──────── Supplied material

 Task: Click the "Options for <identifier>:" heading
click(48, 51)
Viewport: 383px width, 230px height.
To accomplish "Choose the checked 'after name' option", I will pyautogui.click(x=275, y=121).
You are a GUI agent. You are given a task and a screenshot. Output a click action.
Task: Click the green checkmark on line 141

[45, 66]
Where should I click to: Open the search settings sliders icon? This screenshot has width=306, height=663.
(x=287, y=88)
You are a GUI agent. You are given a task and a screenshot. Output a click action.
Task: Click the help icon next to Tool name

────────────────
──────── Supplied material

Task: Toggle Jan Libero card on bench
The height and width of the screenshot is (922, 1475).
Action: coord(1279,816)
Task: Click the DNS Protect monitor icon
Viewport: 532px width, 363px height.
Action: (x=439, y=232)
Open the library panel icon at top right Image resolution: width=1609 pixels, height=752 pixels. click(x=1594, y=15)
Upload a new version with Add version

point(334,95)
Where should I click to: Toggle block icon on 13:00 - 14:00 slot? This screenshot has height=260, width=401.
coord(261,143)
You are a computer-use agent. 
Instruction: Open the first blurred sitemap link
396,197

────────────────

## Description of the task
Collect every line of the records that contains the word "screenshot", copying each line in full. Case counts.

## Written solution
You are a GUI agent. You are given a task and a screenshot. Output a click action.
Where should I click to: Open the search settings sliders icon? This screenshot has width=306, height=663.
You are a GUI agent. You are given a task and a screenshot. Output a click action.
The height and width of the screenshot is (922, 1475).
Where should I click to: Toggle block icon on 13:00 - 14:00 slot? This screenshot has height=260, width=401.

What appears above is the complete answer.